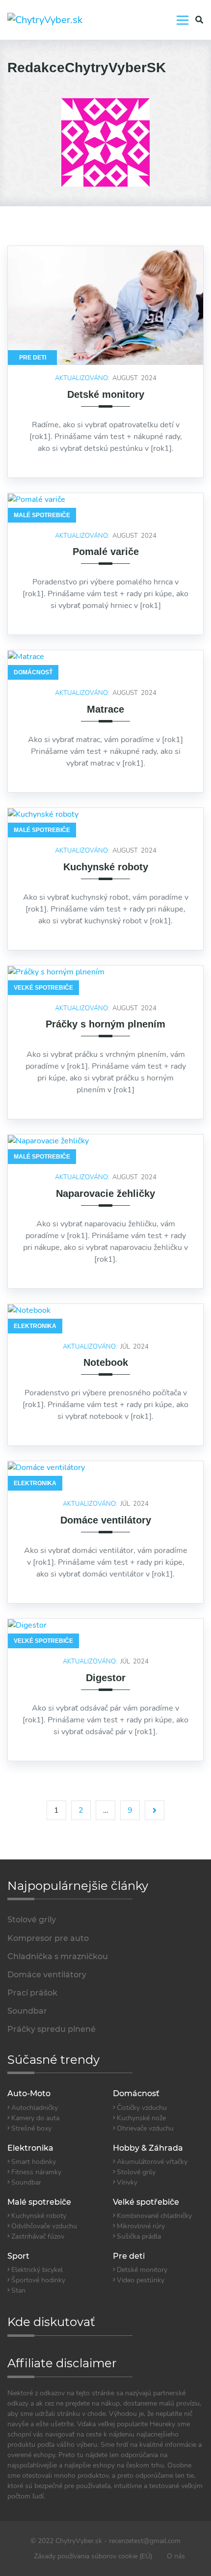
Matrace (105, 709)
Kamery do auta (35, 2118)
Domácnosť (33, 672)
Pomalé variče (106, 551)
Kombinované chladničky (154, 2215)
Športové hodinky (38, 2280)
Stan (18, 2290)
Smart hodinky (33, 2161)
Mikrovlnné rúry (141, 2226)
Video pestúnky (140, 2280)
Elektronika (35, 1326)
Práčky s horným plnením (105, 1024)
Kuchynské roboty (105, 866)
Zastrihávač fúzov (37, 2236)
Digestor (106, 1677)
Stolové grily (136, 2172)
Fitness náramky (36, 2172)
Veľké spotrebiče (43, 987)
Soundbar (26, 2182)
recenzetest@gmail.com (145, 2541)
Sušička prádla (139, 2236)
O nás (176, 2556)
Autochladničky (34, 2107)
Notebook (105, 1362)
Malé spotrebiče (42, 515)
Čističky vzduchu (142, 2107)
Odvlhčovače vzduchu (44, 2226)
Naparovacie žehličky (105, 1193)
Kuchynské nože (141, 2118)
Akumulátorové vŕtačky (152, 2161)
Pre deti (32, 357)
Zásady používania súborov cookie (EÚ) (93, 2556)
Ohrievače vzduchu (145, 2128)
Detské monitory (105, 394)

□ □ □ □ □

-- Exercise objective --
Set down the entire material verbatim, with each picture left out.

-- Response area --
Matrace (105, 709)
Kamery do auta (35, 2118)
Domácnosť (33, 672)
Pomalé variče (106, 551)
Kombinované chladničky (154, 2215)
Športové hodinky (38, 2280)
Stan (18, 2290)
Smart hodinky (33, 2161)
Mikrovlnné rúry (141, 2226)
Video pestúnky (140, 2280)
Elektronika (35, 1326)
Práčky s horným plnením (105, 1024)
Kuchynské roboty (105, 866)
Zastrihávač fúzov (37, 2236)
Digestor (106, 1677)
Stolové grily (136, 2172)
Fitness náramky (36, 2172)
Veľké spotrebiče (43, 987)
Soundbar (26, 2182)
recenzetest@gmail.com (145, 2541)
Sušička prádla (139, 2236)
O nás (176, 2556)
Autochladničky (34, 2107)
Notebook (105, 1362)
Malé spotrebiče (42, 515)
Čističky vzduchu (142, 2107)
Odvlhčovače vzduchu (44, 2226)
Naparovacie žehličky (105, 1193)
Kuchynské nože (141, 2118)
Akumulátorové vŕtačky (152, 2161)
Pre deti (32, 357)
Zásady používania súborov cookie (EÚ) (93, 2556)
Ohrievače vzduchu (145, 2128)
Detské monitory (105, 394)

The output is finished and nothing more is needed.